STAR --runThreadN benefit plateau?

Joshua Mincer

unread,

May 22, 2023, 8:03:47 PM5/22/23

to rna-star

Hello all,

I am putting together a workflow using the STAR aligner. I'm wondering if there are resources or publications available for the benchmarking of alignment, and the optimal benefit that the parameter --runThreadN provide.
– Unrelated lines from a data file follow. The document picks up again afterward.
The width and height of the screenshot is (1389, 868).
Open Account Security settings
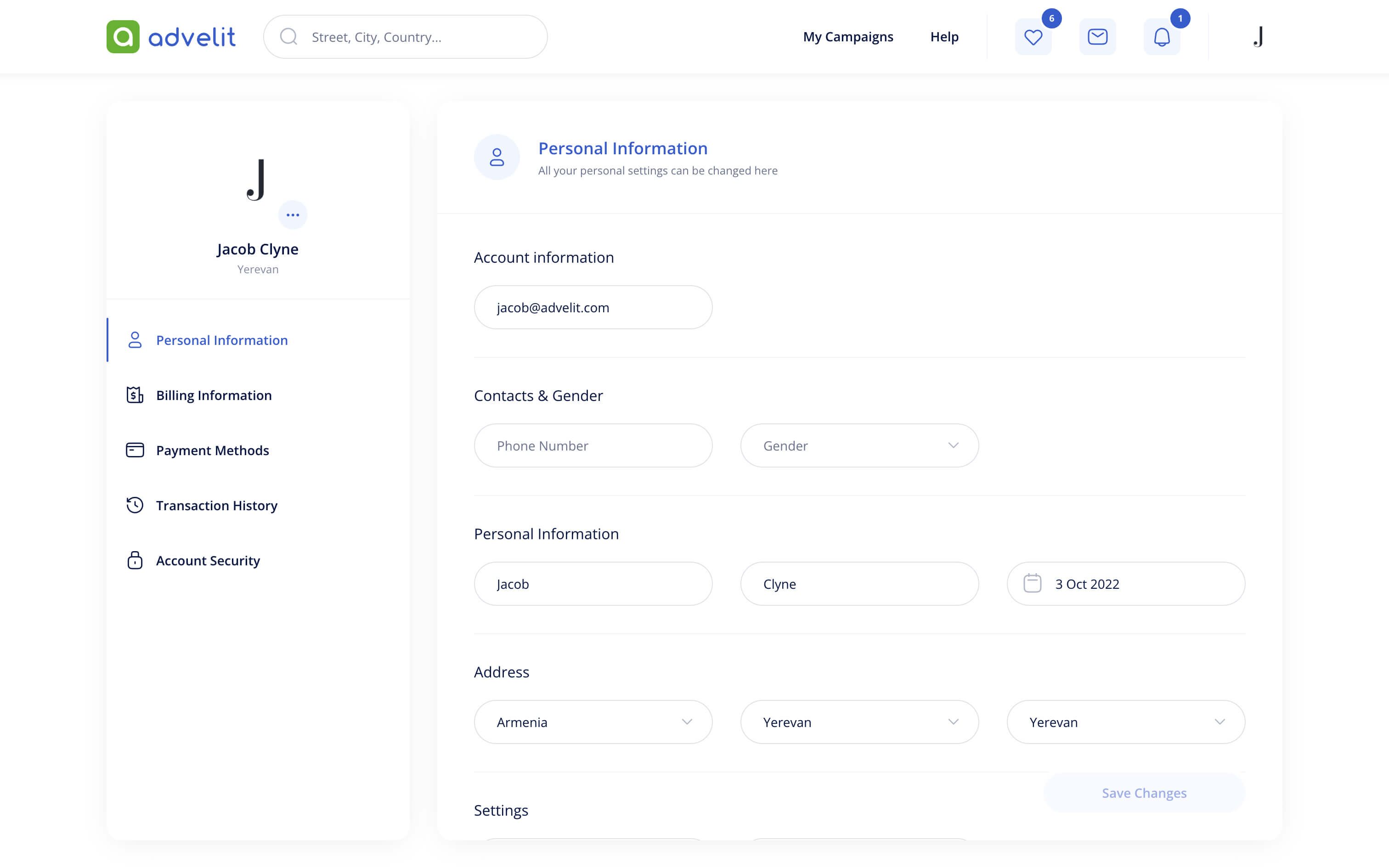tap(208, 560)
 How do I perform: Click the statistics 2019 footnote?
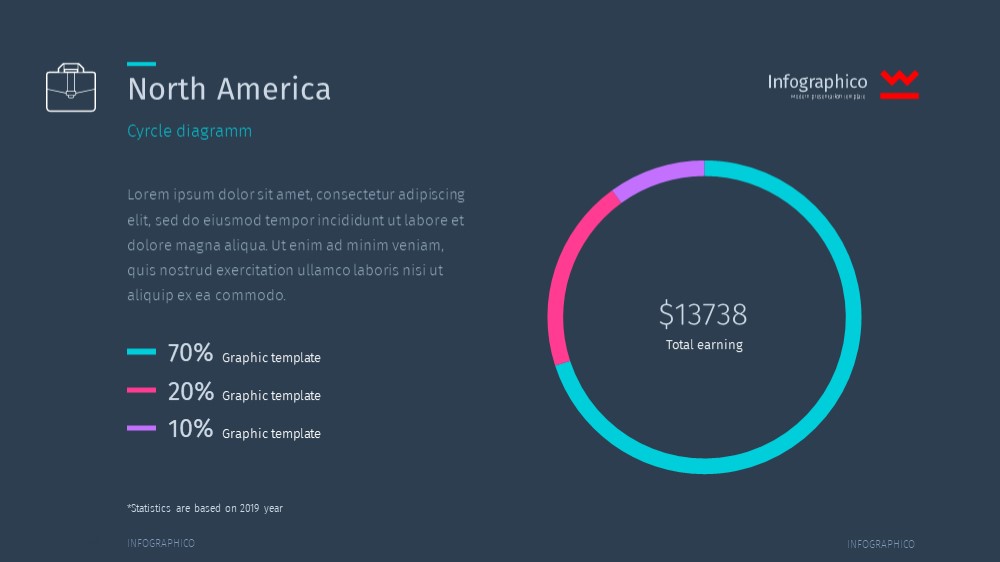click(x=205, y=508)
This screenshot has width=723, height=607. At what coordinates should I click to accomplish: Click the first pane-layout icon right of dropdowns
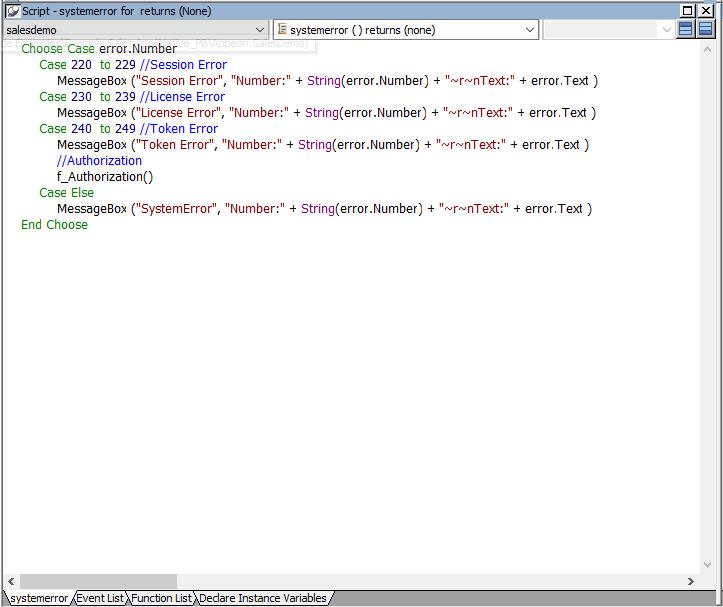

For example, if I run my workflow with 32 threads, I am wondering if it would be faster to run 2 samples in parallel with --runThreadN 16, 4 samples in parallel with --runThreadN 8, 8 samples in parallel with --runThreadN 4, etc. In essence, will the inclusion of more and more threads lead to a plateau in time saved at a given point. I am curious about this, but before I go testing, I wanted to see if anyone else has information on this!

Alexander Dobin

unread,

Jun 8, 2023, 1:05:55 PM6/8/23

to rna-star

Hi @mincej20

I have not run thorough tests myself, and have not seen anyone else doing that.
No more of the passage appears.